Edit

Share via


Collect performance counters from virtual machine with Azure Monitor

Performance counters provide insight into the performance of virtual hardware components, operating systems, and workloads. Collect counters from both Windows and Linux virtual machines using a data collection rule (DCR) with a Performance Counters data source.

Details for the creation of the DCR are provided in Collect data from VM client with Azure Monitor. This article provides additional details for the Performance Counters data source type.

A new data source has been added for OpenTelemetry performance counters, supporting Azure Monitor Workspace as a destination. Read more about the benefits of using this new data source here.

Note

To work with the DCR definition directly or to deploy with other methods such as ARM templates, see Data collection rule (DCR) samples in Azure Monitor.

Configure OpenTelemetry performance counters data source (Preview)

Create the DCR using the process in Collect data from virtual machine client with Azure Monitor. On the Collect and deliver tab of the DCR, select OpenTelemetry Performance Counters from the Data source type dropdown. Select from a predefined set of objects to collect and their sampling rate. The lower the sampling rate, the more frequently the value is collected.

Screenshot that shows the Azure portal form to select basic OpenTelemetry performance counters in a data collection rule.

Select Custom for a more granular selection of OpenTelemetry performance counters.

Screenshot that shows the Azure portal form to select custom OpenTelemetry performance counters in a data collection rule.

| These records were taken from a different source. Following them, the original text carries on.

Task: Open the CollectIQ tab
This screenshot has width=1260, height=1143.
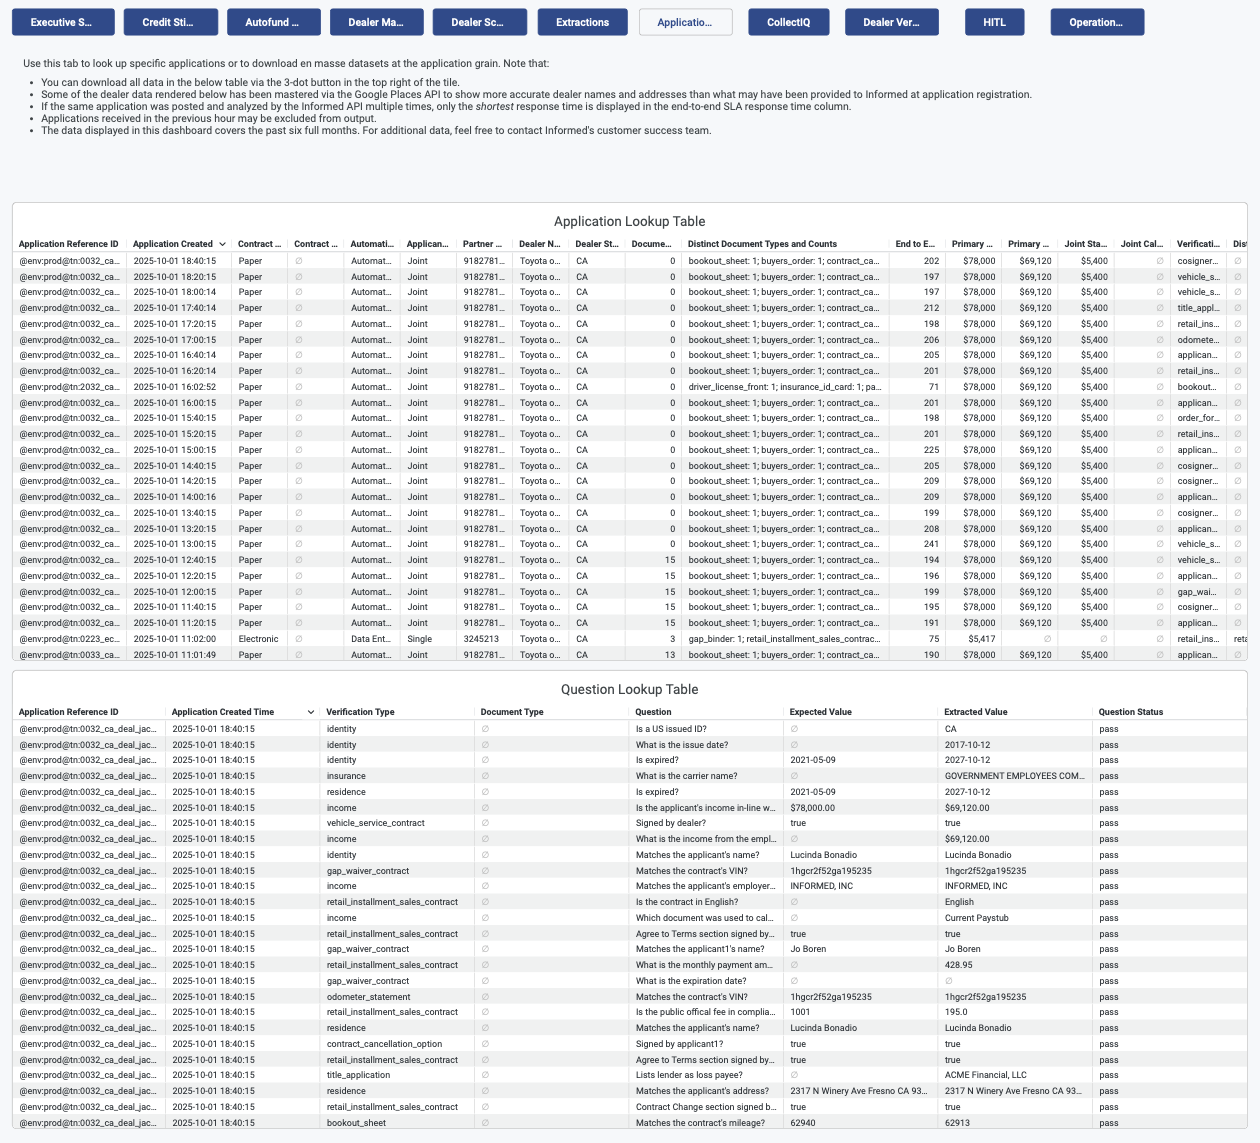Action: pos(788,21)
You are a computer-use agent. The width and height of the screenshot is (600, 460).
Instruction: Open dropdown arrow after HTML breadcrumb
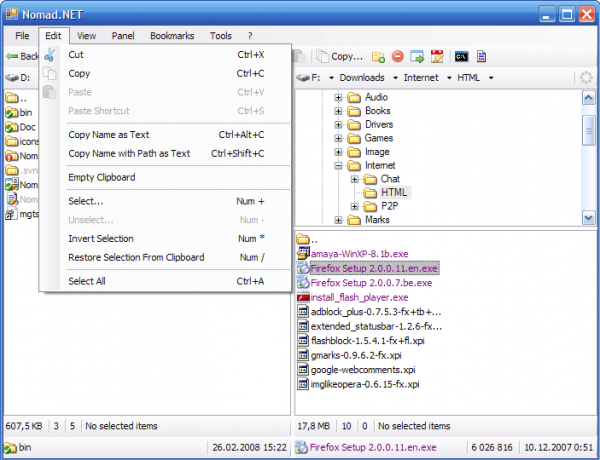click(490, 77)
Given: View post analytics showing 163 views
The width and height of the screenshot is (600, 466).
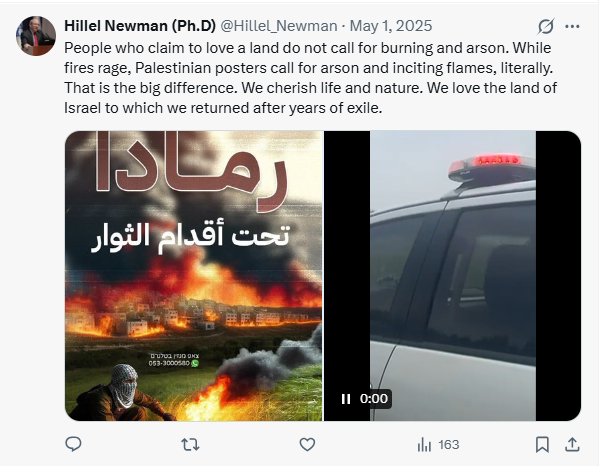Looking at the screenshot, I should (438, 445).
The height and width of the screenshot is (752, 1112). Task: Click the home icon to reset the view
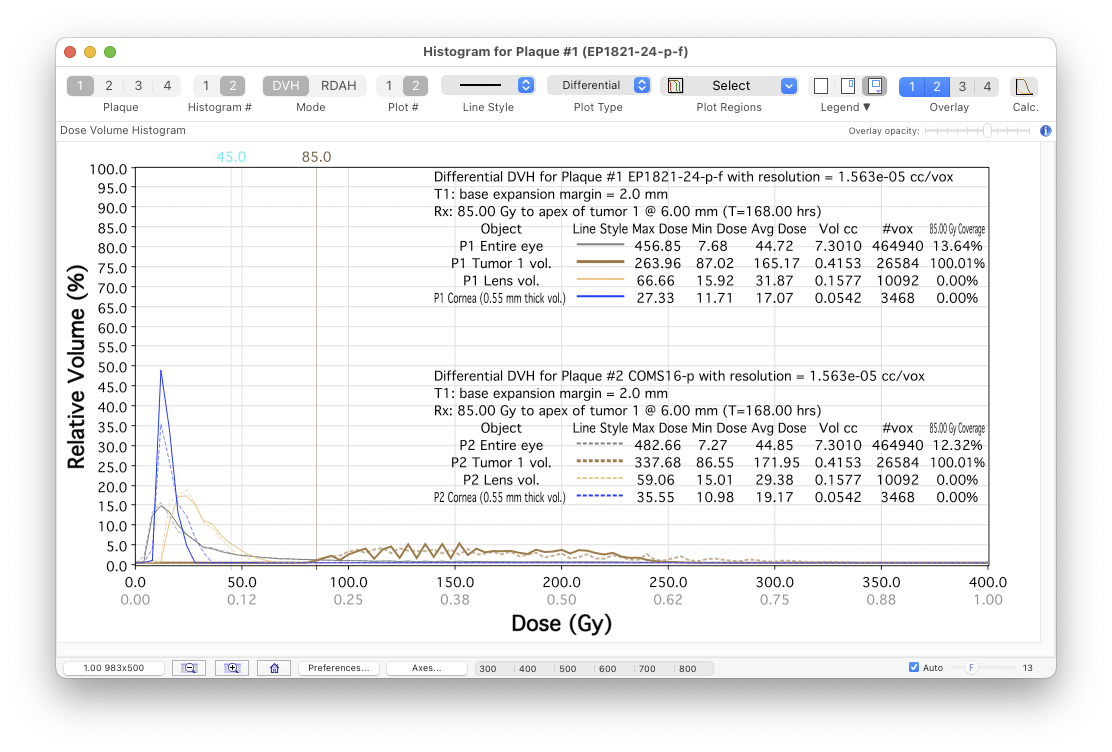(x=273, y=667)
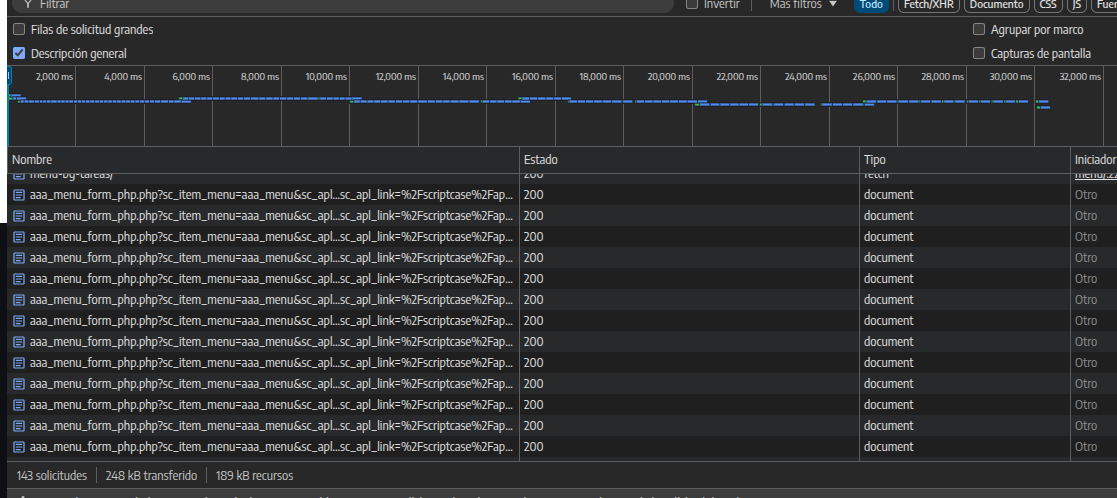1117x498 pixels.
Task: Toggle Capturas de pantalla checkbox
Action: tap(979, 53)
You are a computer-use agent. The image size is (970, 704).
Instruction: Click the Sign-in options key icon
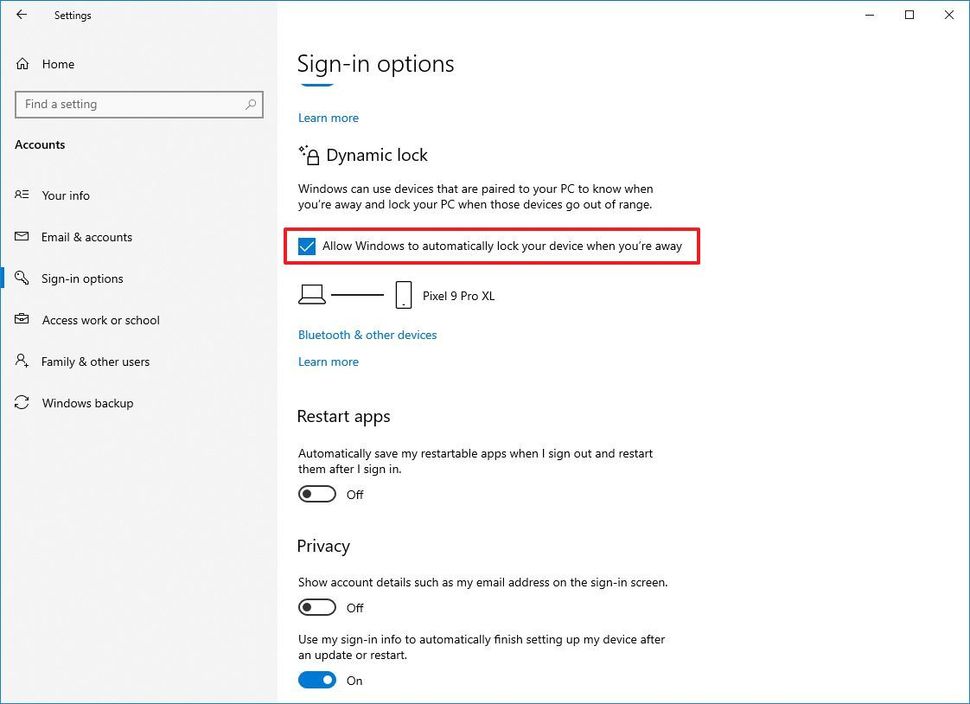22,279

Configure performance counters data source

Create the DCR using the process in Collect data from virtual machine client with Azure Monitor. On the Collect and deliver tab of the DCR, select Performance Counters from the Data source type dropdown. Select from a predefined set of objects to collect and their sampling rate. The lower the sampling rate, the more frequently the value is collected.

Screenshot that shows the Azure portal form to select basic performance counters in a data collection rule.

Select Custom to specify an XPath to collect any performance counters not available with the Basic selection. Use the format \PerfObject(ParentInstance/ObjectInstance#InstanceIndex)\Counter.

Tip

If the counter name contains an ampersand (&), replace it with &. For example, \Memory\Free & Zero Page List Bytes.

Screenshot that shows the Azure portal form to select custom performance counters in a data collection rule.

Warning

Be careful when manually defining counters for DCRs that are associated with both Windows and Linux machines, since some Windows and Linux style counter names can resolve to the same metric and cause duplicate collection. For example, specifying both \LogicalDisk(*)\Disk Transfers/sec (Windows) and Logical Disk(*)\Disk Transfers/sec (Linux) in the same DCR will cause the Disk Transfers metric to be collected twice per sampling period.

This behavior can be avoided by not collecting performance counters in DCRs that don't specify a platform type. Ensure that Windows counters are only included in DCRs associated with Windows machines, and Linux counters are only included in DCRs associated with Linux machines.

Note

Microsoft.HybridCompute (Azure Arc-enabled servers) resources can't currently be viewed in Metrics Explorer, but their metric data can be acquired via the Metrics REST API (Metric Namespaces - List, Metric Definitions - List, and Metrics - List).

Add destinations

OpenTelemetry Performance Counters can be sent to an Azure Monitor Workspace where it can be queried via PromQl. This is the recommended data destination for all users, as Container Insights, Application Insights, and VM Insights are all moving to use Azure Monitor Workspace as their source for metrics instead of Log Analytics workspaces.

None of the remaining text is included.